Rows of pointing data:

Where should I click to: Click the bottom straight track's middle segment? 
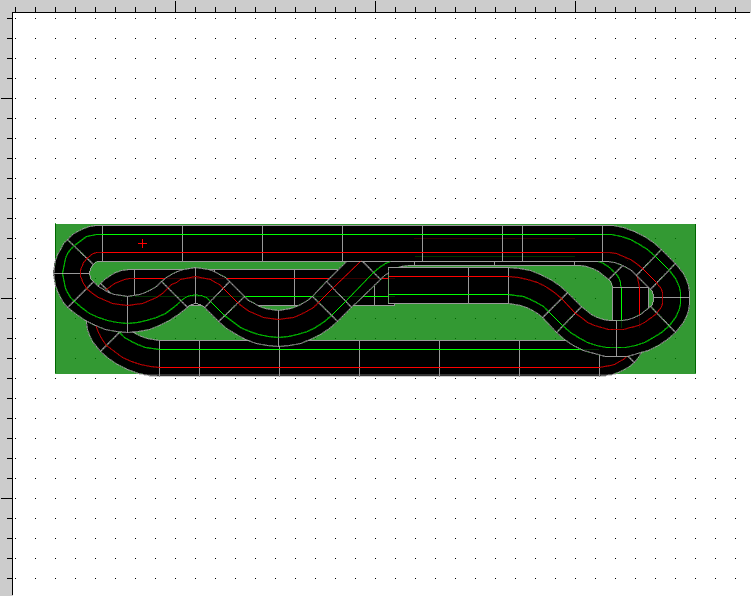[400, 358]
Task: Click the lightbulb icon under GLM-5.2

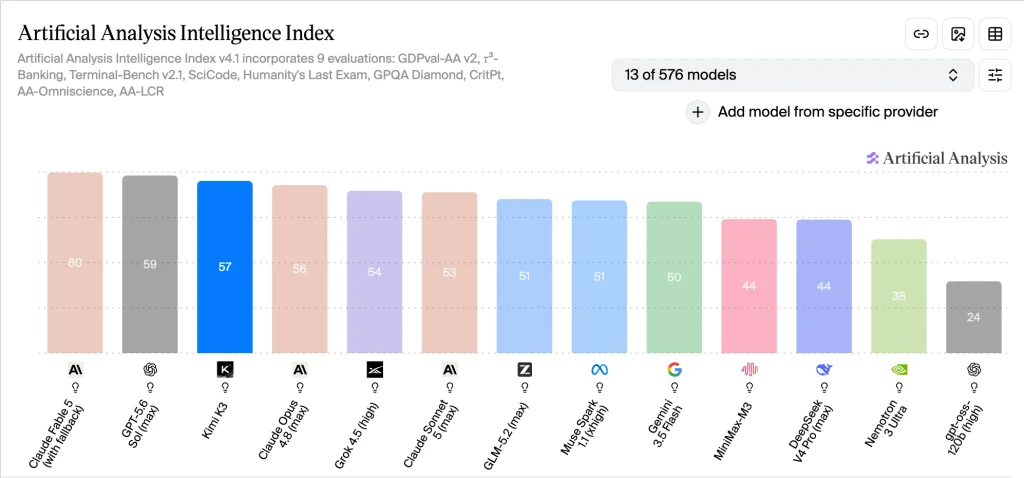Action: pos(524,387)
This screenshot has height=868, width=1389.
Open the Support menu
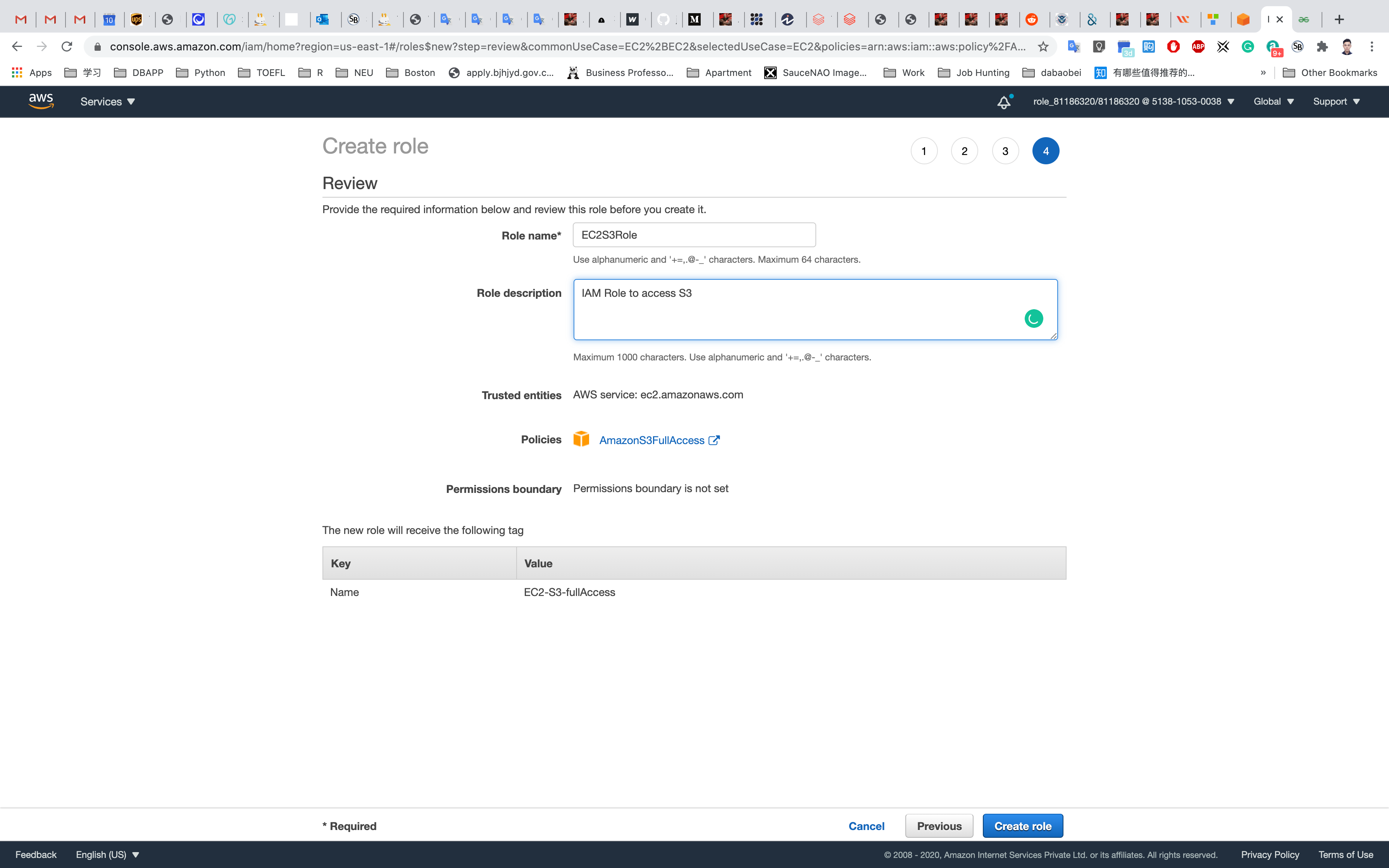pos(1336,102)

Set exercise:
Could you write out every item above word for word, leaving the pictures out?

Solution to this problem:
Where should I click to: Click the bottom straight track's middle segment? 
[400, 358]
Task: Click the lightbulb icon under GLM-5.2

Action: pos(524,387)
This screenshot has height=868, width=1389.
Open the Support menu
pos(1336,102)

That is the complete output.